Your instructions -
Where does the string "Viewport" appear? Copy every line of the entries below that holds it.

(Stored data)
━━━━━━

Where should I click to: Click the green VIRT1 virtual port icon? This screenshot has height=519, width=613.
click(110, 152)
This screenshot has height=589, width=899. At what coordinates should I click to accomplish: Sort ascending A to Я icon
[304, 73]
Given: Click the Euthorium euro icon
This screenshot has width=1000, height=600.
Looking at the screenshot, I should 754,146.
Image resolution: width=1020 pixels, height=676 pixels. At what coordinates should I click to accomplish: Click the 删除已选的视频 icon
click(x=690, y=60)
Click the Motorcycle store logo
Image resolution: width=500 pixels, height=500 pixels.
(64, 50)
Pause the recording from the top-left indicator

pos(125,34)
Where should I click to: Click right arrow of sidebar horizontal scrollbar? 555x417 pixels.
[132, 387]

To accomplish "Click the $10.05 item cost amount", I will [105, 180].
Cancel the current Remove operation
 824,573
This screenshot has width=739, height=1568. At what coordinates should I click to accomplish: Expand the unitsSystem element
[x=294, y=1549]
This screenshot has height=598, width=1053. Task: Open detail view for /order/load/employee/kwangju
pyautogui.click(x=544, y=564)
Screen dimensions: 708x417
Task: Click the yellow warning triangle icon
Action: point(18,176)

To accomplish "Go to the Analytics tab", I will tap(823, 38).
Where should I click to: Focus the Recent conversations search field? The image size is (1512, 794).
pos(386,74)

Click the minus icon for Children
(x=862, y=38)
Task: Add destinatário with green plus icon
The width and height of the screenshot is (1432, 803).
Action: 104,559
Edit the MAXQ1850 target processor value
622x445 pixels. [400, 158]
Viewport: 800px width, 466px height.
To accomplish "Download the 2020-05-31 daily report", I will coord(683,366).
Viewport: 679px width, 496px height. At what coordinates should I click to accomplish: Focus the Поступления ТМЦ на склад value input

━━━━━━

Final answer -
Viewport: 800px width, 466px height.
Viewport: 679px width, 496px height. At what coordinates should I click to accomplish: Focus the Поступления ТМЦ на склад value input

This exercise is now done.